→ ASSIGNED TASK: Your task is to retype, word for word, the lines from the start of the data through the line holding "The image size is (1024, 970).". Do not include the pictures.

→ PROVIDED MATERIAL:
Segment Open

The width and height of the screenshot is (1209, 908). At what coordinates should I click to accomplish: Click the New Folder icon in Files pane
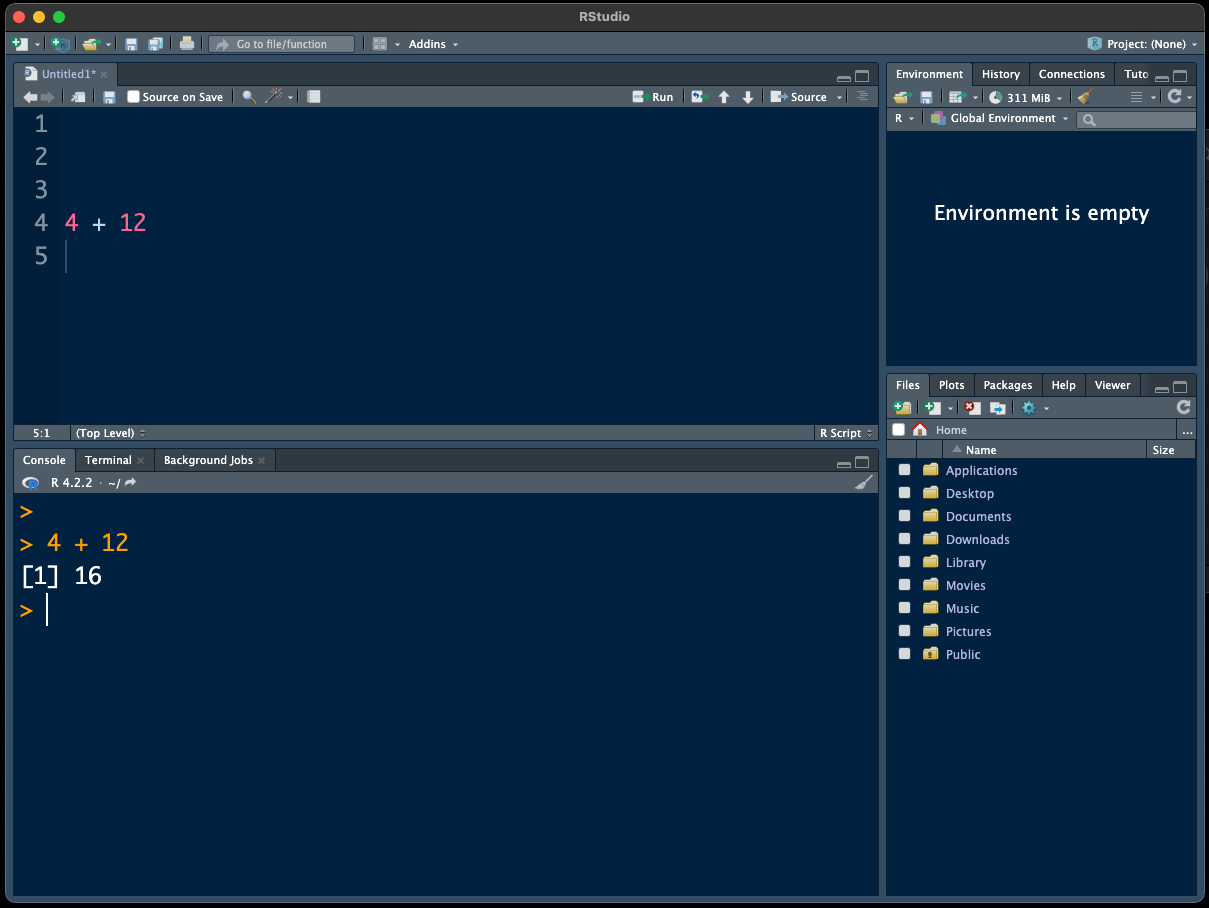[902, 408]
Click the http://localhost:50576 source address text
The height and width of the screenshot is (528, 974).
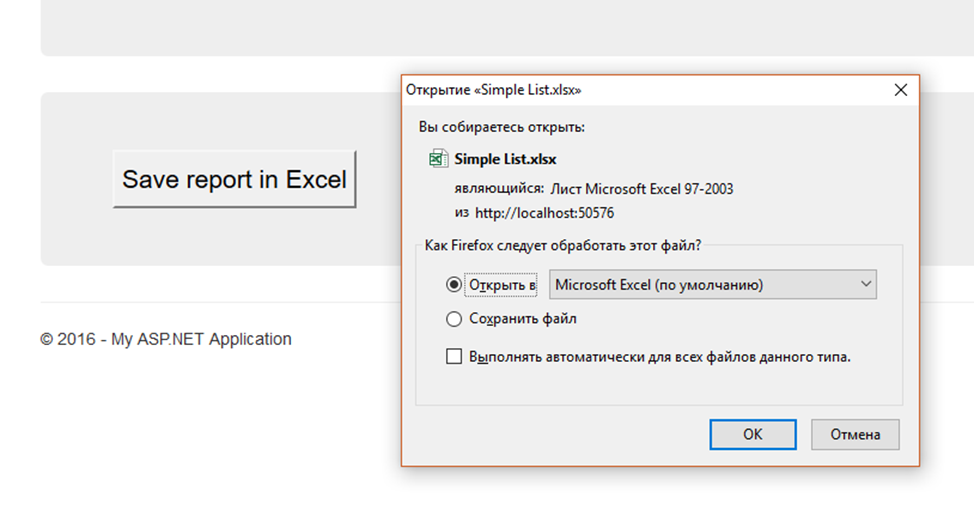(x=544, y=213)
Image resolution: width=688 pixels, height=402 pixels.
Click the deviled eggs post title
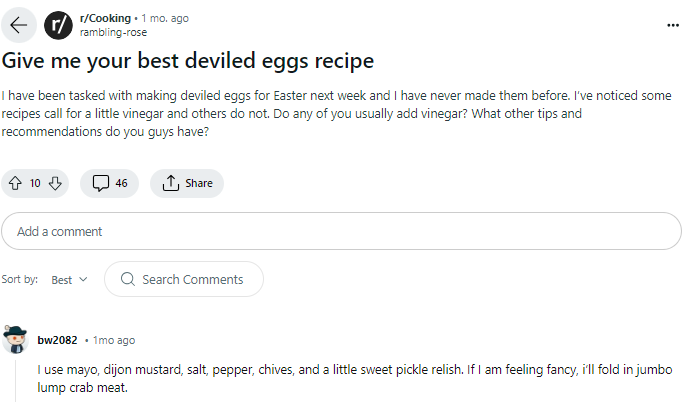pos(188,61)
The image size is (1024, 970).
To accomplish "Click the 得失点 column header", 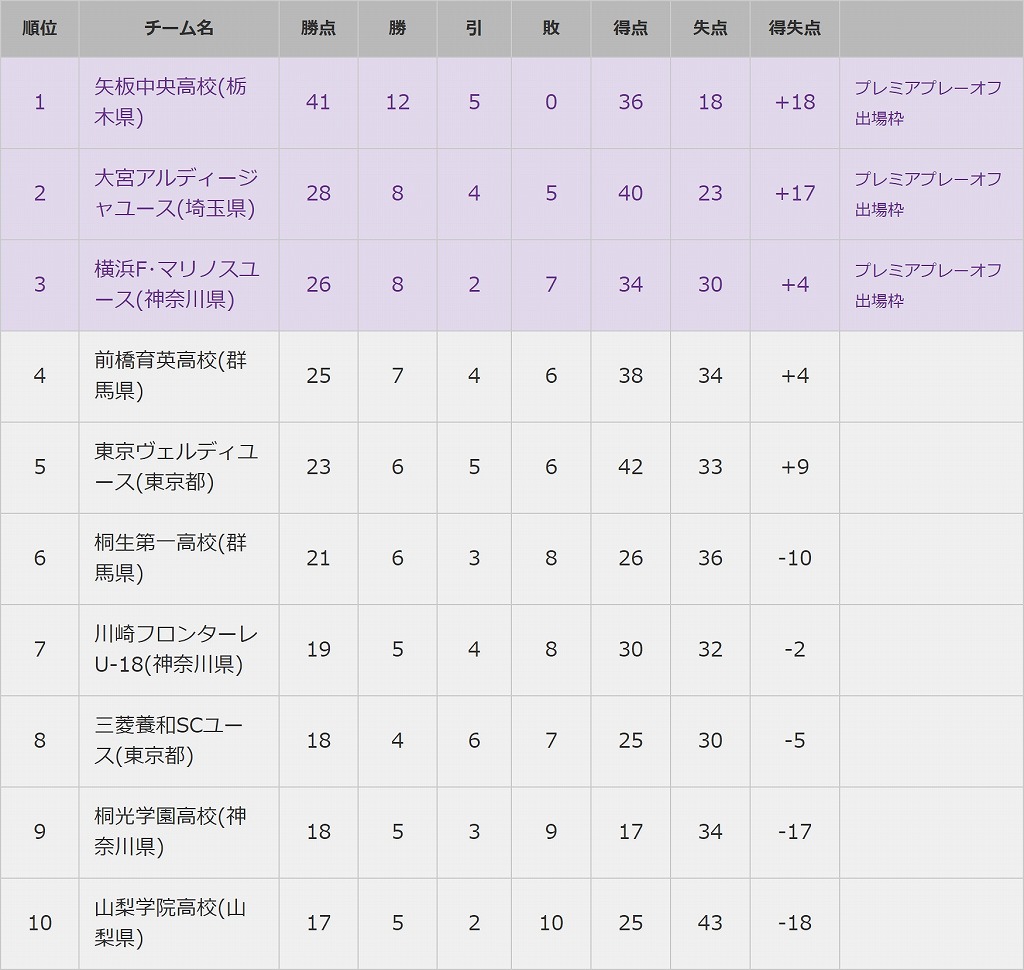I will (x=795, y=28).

Segment Closed

→ RESPONSE BELOW:
The width and height of the screenshot is (1209, 908). At what coordinates should I click to accomplish: Click the New Folder icon in Files pane
[902, 408]
Click the http://localhost:50576 source address text
The height and width of the screenshot is (528, 974).
(x=544, y=213)
Image resolution: width=688 pixels, height=402 pixels.
Click the deviled eggs post title
pos(188,61)
The image size is (1024, 970).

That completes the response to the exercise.